Kovask sortit ses cigarettes, mais le policier s’en tint à ses cigares.

— Quand rentrera-t-il ?

— Je l’ignore … Il ne faut pas être très pressé avec les gens de mon pays … Peut-être demain, peut-être dans une semaine.

L’Américain tira sur sa cigarette.

— Il a donc péché beaucoup de homards pour s’octroyer quelques jours de vacances.

— Certainement señor, fit prudemment Delapaz. Est-ce que l’épave pourra être renflouée ?

— Oui … Les navires-ateliers s’en occupent et espèrent ramener l’Evans II à Panama à la fin de la semaine.

Delapaz prit un air affligé.

— Terrible, señor ! Dix-huit morts … Aucun survivant … C’est ce que disait la radio ce matin.

Mais il ne continua pas sur ce ton. L’officier de la Navy n’était pas là pour recevoir des condoléances et le montrait. Il se leva et brancha le ventilateur. L’air chaud brassé défit l’ordonnance méticuleuse de sa coiffure.

L’Américain s’était levé.

— Pourrai-je loger à terre ? Nous resterons certainement plusieurs jours. Ne vous inquiétez pas, l’équipage sera consigné à bord de la vedette si vous le désirez.

Delapaz paraissait maussade. Il finit par secouer la tête.

— Les matelots peuvent descendre à terre. Les commerçants ne me pardonneraient pas d’avoir laissé échapper cette aubaine. Je vous conseille le grand hôtel du Pacifique, ajouta-t-il avec un peu d’ironie. Voulez-vous que je téléphone ? Il y a très peu de chambres avec ventilateur. Vous resteriez quelques jours ?

— Jusqu’à la fin de la semaine, puisque c’est le délai nécessaire pour renflouer l’Evans II.

Delapaz décrocha son téléphone et retint la chambre du señor Kovask.

— Où habite ce pêcheur, Morillo ?

— Dans le quartier du port, les huttes en adobes aux toits en tôle ondulée.

Le policier examinait le bout de son cigare.

— Vous tenez vraiment à le rencontrer ?

— C’est le premier qui a découvert l’épave.
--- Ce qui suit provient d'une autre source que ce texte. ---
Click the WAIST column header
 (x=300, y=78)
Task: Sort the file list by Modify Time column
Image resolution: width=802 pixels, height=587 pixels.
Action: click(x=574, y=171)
Peut-être pourra-t-il nous apporter quelques précisions complémentaires.

Delapaz le reconduisit au wharf.

— Quand vous en aurez l’occasion, passez boire un verre au commissariat.
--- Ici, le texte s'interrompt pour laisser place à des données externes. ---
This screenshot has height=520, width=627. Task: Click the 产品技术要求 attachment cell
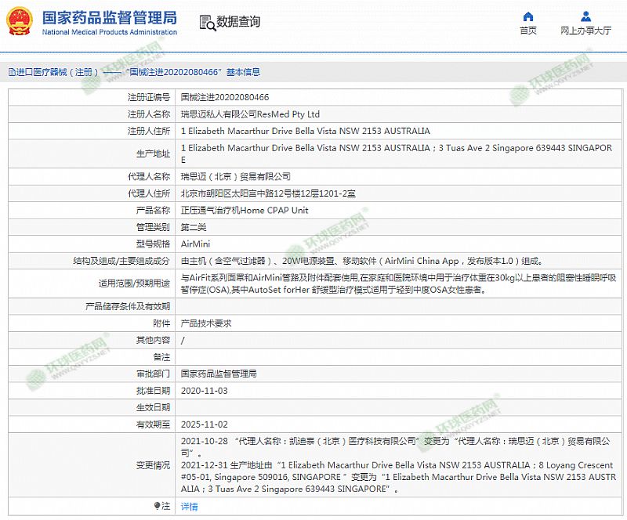click(x=205, y=323)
— Entendu, dit Kovask. Puis il sauta sur le pont de la vedette, disparut dans l’habitacle.

Une demi-heure plus tard, ils rejoignaient les deux navires-ateliers occupés à renflouer l’épave. L’un se nommait le Boston, l’autre, l’Adrian.

À bord du Boston l’attendait le commander Walsch qui dirigeait les opérations.

— Comment va, Kovask ? Vous avez ramené un peu d’air du pays ?

Quarante-huit heures plus tôt, Kovask se trouvait encore à New-York.

— J’ai tressailli quand j’ai appris que c’était vous le distingué inspecteur de L’O.N.I. que le grand état-major nous expédiait.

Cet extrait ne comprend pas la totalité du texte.